On Saturday, Oct. 13, John J. DeGioia was inaugurated as Georgetown University’s 48th president. As the first lay president, DeGioia is in a unique position to influence our Catholic identity. In some respects, when we had a priest as president, it presented an outward declaration of our “Catholicness.” With the shrinking number Jesuits, however, there is also a shrinking pool of Jesuits qualified to be the presidents of the Jesuit universities in the United States. The Presidential Selection committee made the right choice in selecting the best candidate?not simply the best Jesuit candidate.

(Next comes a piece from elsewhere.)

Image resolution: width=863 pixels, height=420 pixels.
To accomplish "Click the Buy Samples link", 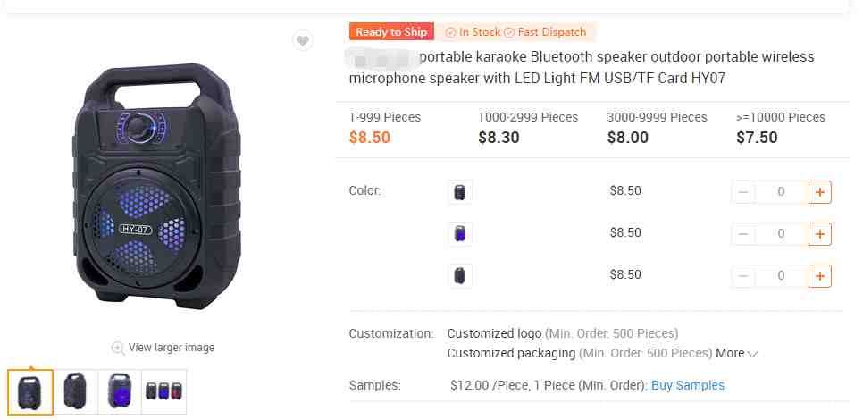I will [687, 385].
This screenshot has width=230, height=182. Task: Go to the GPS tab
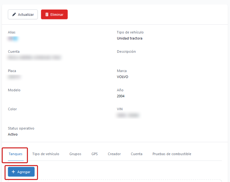[95, 154]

Nonetheless, DeGioia’s lay status will be a point of scrutiny for his observers. He is in a precarious position?he runs the risk of either ignoring the fact that he isn’t a priest, or overcompensating for it. DeGioia broached the issue well during his inauguration speech. He spoke of the tension between Georgetown as an academic institution, with emphasis on research, reason and objectivity, and Georgetown as a spiritual institution. DeGioia admitted that this tension will create conflict. “Our work is messy. Our business lies in disorder and conflict. But make no mistake, our responsibility is to preserve the tensions and not finesse them away.”
As a 26-year member of our community, DeGioia understands this conflict well. When he was Dean of Students, DeGioia had to deal with the University’s obligation both to give a student group such as H*yas for Choice (then GU Choice) a voice on campus and also its Catholic pro-life stance. Because of DeGioia’s decision to grant recognition and University funding and then his later decision to revoke it, he ultimately upset those on both sides of the issue. However, he did recognize that there was a conflict between the University as an academic institution and the University as the Church.
This tension will not go away. The implementation of Ex corde ecclesiae will test what Georgetown values most?its identification as an educational institution or its identification with the Church. On each decision, debate must be active. As DeGioia said, “Paradoxical as this may sound, we are most authentic when these tensions are most alive.”